One idea to do this is presented in the next chapter.
Reachability-Guided Sampling for
Planning Under Diﬀerential Constraints
Chapters 2 - 4 have focused on the idea of using task space control to reduce the
dimensionality when planning on high-dimensional systems. The last chapter in particular
considered task space control and motion planning for systems with underactuated dynamics.
This chapter addresses planning for more general problems with diﬀerential constraints.
Obstacle ﬁelds with tunnels, or tubes are notoriously diﬃcult for most planning algorithms to
handle, including RRTs. Diﬀerential constraints are particularly challenging. The essential
symptom of this ineﬃciency is that nodes at the boundaries of these constraints tend to be
sampled and expanded upon repeatedly, but little progress is achieved in expanding the tree
towards unexplored regions of state space.

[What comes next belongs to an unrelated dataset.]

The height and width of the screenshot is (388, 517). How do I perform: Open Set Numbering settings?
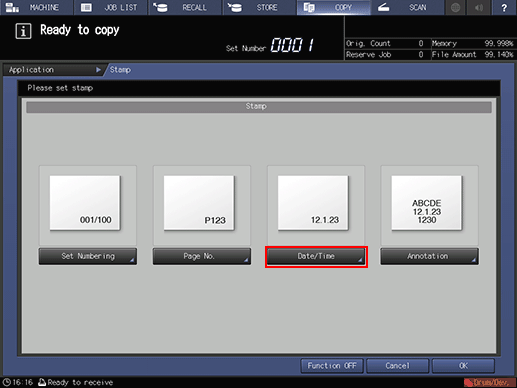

In this chapter I describe the Reachability Guided RRT (RG-RRT), which uses a new
sampling strategy for the RRT algorithm, based on an approximation of the regions of state
space that are local-time reachable from the tree. Taking into account local reachability
incorporates information about the dynamics, or any other diﬀerential constraints, into the
sampling strategy, and provides a dramatic improvement in performance in these severely
constrained systems. The reachability-guided sampling method is based on the observation
that sampling points at random and checking collisions is relatively cheap, but going through
the expansion step of the RRT, which typically requires integrating dynamics, is an expensive
step - both in its instantaneous cost and in the added cost of having a larger tree. Therefore,
the algorithm attempts to build sparse trees through kinodynamic obstacles, with a simple
heuristic that quickly rejects samples if it is likely that the tree can not grow in the direction
of this sample. This type of rejection sampling eﬀectively changes the sampling distribution,
so that points are selected uniformly from a potentially small portion of the conﬁguration
(or state) space in which the tree is capable of growing.
In order to illustrate the mechanisms involved with the new sampling strategy, the focus
in this chapter is on a low-dimensional torque-limited pendulum swing-up example, where
the Voronoi regions can be illustrated and the entire tree can be visualized eﬀectively. To
illustrate the generality of the approach, planning for a nonholonomic vehicle through a tight
corridor is also presented. In both cases, the algorithm makes a substantial improvement
in planning speed. Applicability of the algorithm to high dimensional systems is brieﬂy
discussed at the end of this chapter, and is addressed in more detail in the next chapter.